Oublier cela, c'est être emporté par
les flots, c'est sombrer, c'est périr,
c'est, de plus, couvrir d'opprobre le nom de Celui
qui s'appelle le bon Berger et auquel le coeur
accorde ce titre. Infidèle ou impuissant, le
berger qui laisse sa brebis sera
nécessairement l'un ou l'autre. Mais
Jésus est fidèle et puissant.
Toujours fidèle et revêtu de
toute-puissance, il conduit, malgré les
apparences contraires et pour l'amour de son nom,
chacun des siens dans les sentiers de la
justice.
Le berger encore, sera le gardien de sa
brebis. Elle est menacée, elle est en
danger, elle peut être exposée
à mille malheurs. Son séjour dans le
monde amène cela nécessairement. Qui
l'a su mieux que David ? Qui a connu plus
d'adversaires que lui ? Qu'on lise ses
cantiques composés pendant qu'il s'enfuyait
persécuté, proscrit. Quels cris de
détresse dans ces jours terribles où,
haï sans cesse, il eut l'insigne honneur
d'être le type du grand et divin martyr de la
nouvelle alliance ! Et cependant, c'est dans
cette extrémité même
qu'éclate pour lui toute la
grâce de son Dieu. La
houlette du Berger se transforme en bouclier qui le
couvre, en épée qui le défend.
Il y a plus. À l'heure où les
adversaires auraient voulu lui ravir son dernier
morceau de pain, il se sent bien gardé,
soutenu, nourri, rassasié de bonté
à tel point qu'il choisit, pour
dépeindre sa position, ces termes
frappants : Tu dresses devant moi une table,
en face de mes ennemis, tu oins ma tête
d'huile et ma coupe déborde. Oui, le bonheur
et la grâce m'accompagneront tous les jours
de ma vie. Les délices d'un festin, c'est
l'image de la parfaite sécurité et de
la joie dont Dieu remplit l'âme de son
serviteur opprimé, chassé et
spolié. Les biens et la miséricorde
s'attachant à ses pas, et prenant, pour le
suivre, la place de ses ennemis mortels, c'est
l'image du salut le plus complet que Dieu accorde
à celui qu'on avait voué à la
mort.
Que vous en semble ? Le Dieu qui s'est
montré si jaloux de sauver David et de
retirer de la fosse cet homme qui l'aimait,
n'agira-t-il pas de même à notre
égard ? Le bon Berger de la nouvelle
alliance n'a-t-il pas laissé aux siens cette
promesse : Ils ne périront jamais et
nul ne les ravira de ma main ? Ne s'est-il
s'est-il pas jeté au-devant du loup pour
sauver ses brebis ? Chacun de nous n'a-t-il
pas déjà vu son bras levé pour
la défense de son racheté ?
Ah ! mes frères, si Jésus-Christ
est notre Berger, nous possédons en lui un
gardien qui n'a jamais fait défaut et qui
sera toujours là. Quel que soit l'ennemi qui
vous effraie, votre cause est
entre de bonnes et fortes mains. Garder la foi,
compter sur Christ, tout est là. Les
miracles de délivrance se
préparent : La table dressée, la
coupe qui déborde, la tête ointe
d'huile. Y a-t-il une chose qui soit impossible
à Dieu, impossible à
Jésus-Christ qui a dit : les portes de
l'enfer ne prévaudront pas contre mon
Église ? Oh ! le bonheur de
marcher et de lutter sous la houlette d'un tel
Berger !
Et cependant, il est une grâce plus
grande encore. David la connaissait, l'entrevoyait.
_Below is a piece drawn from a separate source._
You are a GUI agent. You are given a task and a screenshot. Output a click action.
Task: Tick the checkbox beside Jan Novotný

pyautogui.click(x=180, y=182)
J'habiterai, dit-il. dans la maison de
l'Éternel jusqu'à la fin, de mes
jours. C'est le repos après la marche et la
lutte. C'est l'homme accueilli dans la demeure de
Dieu, c'est le Berger devenu l'hôte de sa
brebis, après l'avoir guidée et
gardée dans les sentiers d'un long et
fatigant pèlerinage ! David n'a-t-il
pensé qu'au repos qu'après des
années de luttes et de troubles il
trouverait à Jérusalem, ou bien ses
pensées se sont-elles élevées
plus haut que la terre ? Qui le dira ?
Quoi qu'il en soit, les ailes de l'espérance
le transportent au delà de ce qu'il voit et
le placent en face de la plénitude de la
délivrance : Habiter dans la maison de
l'Éternel. - Et voilà où
doivent aboutir, pour nous aussi, ces chemins
parfois étranges où nous met, nous
précède et nous garde le divin
Berger. Habiter dans la maison de l'Éternel
pour longtemps, c'est le but au-devant duquel il
conduit les siens. C'est ce que prépare pour
nous sa grâce qui nous prévient, nous
accompagne et nous suit. Habiter dans la maison de
l'Éternel pourlongtemps,
être toujours avec le Seigneur, Dieu en
Jésus Christ nous a destinés à
cela et c'est par ces paroles qu'un apôtre
nous exhorte à nous consoler les uns les
autres.
Mes frères, est-ce assez beau ?
est-ce assez grand ? Ne vous semble-t-il pas
que ce cantique de David sur lequel se sont
arrêtés nos regards, est comme une
corne d'abondance d'où s'échappent
des grâces plus précieuses les unes
que les autres ? Quelles offres de la part de
Dieu ! Quelles promesses ! Quelles
perspectives ouvertes ! sachons nous en
souvenir, jusque dans ces heures difficiles
où le sentiment de la fidélité
de Dieu nous fait défaut et où sa
face se cache devant nous. Au milieu des hauts et
des bas qu'il y a dans notre esprit et dans notre
coeur, rappelons-nous que le céleste Berger
est plus près de nous que nous ne pensons.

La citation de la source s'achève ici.